> **What is expected**: Each line from the one containing "This screenshot has width=1919, height=1079." through the final line of the records is to be repeated exactly, with no additions.

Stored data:
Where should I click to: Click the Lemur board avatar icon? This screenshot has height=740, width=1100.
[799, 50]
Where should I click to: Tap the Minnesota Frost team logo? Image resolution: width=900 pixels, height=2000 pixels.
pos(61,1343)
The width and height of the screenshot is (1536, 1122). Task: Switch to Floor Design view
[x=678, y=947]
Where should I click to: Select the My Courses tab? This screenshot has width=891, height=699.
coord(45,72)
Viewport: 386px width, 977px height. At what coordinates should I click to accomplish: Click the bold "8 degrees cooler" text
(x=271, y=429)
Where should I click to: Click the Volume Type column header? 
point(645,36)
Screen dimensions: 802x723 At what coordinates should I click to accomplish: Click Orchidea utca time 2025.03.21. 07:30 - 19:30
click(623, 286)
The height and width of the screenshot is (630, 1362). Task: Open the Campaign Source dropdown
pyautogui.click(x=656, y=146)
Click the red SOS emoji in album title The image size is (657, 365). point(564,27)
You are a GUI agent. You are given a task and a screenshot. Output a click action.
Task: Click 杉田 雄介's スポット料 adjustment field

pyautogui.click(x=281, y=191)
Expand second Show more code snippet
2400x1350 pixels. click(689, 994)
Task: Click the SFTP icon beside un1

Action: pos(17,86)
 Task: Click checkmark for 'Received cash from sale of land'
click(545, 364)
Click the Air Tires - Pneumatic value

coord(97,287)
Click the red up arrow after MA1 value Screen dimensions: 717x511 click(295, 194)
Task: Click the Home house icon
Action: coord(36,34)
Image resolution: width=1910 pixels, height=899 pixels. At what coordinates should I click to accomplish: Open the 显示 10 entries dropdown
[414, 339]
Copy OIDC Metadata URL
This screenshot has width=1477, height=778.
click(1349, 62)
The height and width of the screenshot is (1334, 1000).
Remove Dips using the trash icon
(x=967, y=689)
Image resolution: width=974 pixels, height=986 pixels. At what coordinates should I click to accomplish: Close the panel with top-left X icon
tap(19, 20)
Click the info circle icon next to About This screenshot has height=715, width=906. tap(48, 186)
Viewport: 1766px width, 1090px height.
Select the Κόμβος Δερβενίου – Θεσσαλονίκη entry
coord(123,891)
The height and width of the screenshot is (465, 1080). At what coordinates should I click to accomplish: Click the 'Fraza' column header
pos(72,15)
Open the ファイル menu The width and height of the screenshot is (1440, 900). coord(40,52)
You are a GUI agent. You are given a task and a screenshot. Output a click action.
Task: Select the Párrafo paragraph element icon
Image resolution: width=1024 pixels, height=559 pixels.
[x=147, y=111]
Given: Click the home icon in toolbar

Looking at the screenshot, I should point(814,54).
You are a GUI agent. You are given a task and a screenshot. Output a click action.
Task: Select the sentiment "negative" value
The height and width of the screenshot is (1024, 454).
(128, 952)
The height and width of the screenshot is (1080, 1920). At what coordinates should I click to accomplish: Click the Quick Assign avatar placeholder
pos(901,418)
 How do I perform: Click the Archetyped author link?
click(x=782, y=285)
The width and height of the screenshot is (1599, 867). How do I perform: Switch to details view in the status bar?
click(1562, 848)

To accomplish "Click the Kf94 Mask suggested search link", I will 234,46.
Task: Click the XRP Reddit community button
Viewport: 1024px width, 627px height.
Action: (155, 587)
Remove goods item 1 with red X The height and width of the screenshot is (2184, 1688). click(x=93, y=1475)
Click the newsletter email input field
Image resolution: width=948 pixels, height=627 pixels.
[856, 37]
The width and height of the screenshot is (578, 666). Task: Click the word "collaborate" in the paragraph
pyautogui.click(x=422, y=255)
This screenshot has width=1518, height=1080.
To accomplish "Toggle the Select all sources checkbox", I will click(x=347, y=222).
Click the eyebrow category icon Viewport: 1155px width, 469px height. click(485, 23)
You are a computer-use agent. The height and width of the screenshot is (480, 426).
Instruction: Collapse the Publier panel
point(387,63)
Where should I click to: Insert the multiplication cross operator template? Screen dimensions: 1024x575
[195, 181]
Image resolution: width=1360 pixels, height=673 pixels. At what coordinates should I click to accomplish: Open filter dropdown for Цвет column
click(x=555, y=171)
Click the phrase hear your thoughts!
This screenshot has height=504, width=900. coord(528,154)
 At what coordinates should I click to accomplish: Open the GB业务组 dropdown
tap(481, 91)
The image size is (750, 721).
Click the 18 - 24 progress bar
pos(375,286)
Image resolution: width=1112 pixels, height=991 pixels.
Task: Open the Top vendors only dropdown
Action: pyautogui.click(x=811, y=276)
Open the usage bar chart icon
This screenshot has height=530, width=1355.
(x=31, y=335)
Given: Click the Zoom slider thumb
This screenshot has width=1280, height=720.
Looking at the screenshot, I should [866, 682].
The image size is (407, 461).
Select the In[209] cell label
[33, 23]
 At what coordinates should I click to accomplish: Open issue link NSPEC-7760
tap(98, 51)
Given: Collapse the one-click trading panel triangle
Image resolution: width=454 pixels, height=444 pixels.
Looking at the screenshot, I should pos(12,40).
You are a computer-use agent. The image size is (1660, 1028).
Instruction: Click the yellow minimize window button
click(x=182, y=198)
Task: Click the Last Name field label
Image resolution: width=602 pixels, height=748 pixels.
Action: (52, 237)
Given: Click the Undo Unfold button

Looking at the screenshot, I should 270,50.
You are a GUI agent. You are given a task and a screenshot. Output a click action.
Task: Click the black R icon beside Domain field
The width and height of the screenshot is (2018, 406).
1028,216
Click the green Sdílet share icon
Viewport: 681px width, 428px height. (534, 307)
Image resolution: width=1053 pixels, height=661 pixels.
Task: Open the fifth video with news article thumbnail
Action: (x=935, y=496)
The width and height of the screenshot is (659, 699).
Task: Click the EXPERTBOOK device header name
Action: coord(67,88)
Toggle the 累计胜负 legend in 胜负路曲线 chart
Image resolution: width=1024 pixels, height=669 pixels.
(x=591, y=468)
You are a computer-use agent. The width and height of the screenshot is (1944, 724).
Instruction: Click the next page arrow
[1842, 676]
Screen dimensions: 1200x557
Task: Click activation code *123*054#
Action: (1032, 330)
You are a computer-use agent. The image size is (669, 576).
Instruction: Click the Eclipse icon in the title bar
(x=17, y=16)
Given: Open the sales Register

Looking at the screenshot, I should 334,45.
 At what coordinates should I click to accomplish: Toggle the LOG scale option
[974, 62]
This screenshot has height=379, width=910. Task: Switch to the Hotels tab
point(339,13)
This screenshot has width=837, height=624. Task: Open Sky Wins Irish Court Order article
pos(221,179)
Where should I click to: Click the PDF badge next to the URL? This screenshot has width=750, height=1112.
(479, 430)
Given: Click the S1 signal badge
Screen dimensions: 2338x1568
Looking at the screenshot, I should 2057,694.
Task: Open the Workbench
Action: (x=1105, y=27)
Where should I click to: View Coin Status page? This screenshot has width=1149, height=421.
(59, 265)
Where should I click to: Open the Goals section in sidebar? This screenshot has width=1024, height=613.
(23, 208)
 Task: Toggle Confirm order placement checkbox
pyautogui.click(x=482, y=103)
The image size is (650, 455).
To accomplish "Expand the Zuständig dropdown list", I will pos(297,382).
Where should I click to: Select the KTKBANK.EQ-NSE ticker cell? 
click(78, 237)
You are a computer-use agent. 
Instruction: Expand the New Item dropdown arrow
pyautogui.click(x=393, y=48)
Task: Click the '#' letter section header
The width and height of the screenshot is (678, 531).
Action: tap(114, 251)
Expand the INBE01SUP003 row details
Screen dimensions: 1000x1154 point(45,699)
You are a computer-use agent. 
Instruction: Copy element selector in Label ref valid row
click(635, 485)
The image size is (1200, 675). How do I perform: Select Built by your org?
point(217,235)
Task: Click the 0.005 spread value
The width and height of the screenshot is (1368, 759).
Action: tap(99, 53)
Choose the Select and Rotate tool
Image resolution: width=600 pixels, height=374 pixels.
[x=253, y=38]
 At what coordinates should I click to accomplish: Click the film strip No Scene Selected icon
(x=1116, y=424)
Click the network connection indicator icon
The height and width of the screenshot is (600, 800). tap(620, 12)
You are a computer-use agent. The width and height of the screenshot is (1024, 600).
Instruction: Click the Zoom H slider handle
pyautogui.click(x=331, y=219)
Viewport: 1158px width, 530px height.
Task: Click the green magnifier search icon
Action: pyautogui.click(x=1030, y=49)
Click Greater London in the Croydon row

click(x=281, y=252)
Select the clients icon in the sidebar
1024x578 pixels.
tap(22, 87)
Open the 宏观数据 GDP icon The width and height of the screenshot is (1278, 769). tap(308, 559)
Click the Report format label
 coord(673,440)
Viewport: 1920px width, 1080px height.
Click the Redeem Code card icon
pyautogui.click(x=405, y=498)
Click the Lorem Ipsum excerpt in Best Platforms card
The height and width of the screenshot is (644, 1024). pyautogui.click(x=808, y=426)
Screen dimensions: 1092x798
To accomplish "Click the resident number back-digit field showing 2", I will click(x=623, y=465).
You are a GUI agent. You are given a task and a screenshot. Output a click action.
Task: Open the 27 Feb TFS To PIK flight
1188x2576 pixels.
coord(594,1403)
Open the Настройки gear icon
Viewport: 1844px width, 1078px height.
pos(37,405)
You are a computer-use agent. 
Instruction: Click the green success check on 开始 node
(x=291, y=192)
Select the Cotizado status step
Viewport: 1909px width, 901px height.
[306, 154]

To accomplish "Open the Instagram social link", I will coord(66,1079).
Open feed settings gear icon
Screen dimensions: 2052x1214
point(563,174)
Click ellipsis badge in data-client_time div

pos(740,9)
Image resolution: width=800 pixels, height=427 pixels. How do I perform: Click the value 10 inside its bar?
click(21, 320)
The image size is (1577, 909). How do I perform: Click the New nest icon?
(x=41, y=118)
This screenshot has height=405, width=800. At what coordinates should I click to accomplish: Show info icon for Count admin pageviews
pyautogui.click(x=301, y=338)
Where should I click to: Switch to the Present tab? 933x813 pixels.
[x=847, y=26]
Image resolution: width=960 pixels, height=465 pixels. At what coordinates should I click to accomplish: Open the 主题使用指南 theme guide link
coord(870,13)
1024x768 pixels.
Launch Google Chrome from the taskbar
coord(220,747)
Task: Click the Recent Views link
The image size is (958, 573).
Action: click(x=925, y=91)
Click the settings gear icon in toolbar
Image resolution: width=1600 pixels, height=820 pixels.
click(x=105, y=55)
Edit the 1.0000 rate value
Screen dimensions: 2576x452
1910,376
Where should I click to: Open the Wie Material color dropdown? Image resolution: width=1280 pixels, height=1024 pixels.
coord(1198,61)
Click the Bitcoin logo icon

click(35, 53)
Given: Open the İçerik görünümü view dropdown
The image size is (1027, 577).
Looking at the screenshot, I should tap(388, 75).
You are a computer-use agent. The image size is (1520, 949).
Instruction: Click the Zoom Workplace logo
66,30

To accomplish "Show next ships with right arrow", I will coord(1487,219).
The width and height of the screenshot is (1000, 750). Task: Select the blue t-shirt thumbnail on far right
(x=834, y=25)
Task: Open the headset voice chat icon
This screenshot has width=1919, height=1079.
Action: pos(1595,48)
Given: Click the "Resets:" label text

> **Result**:
This screenshot has width=1919, height=1079.
Action: pos(1595,48)
Given: Click the "Resets:" label text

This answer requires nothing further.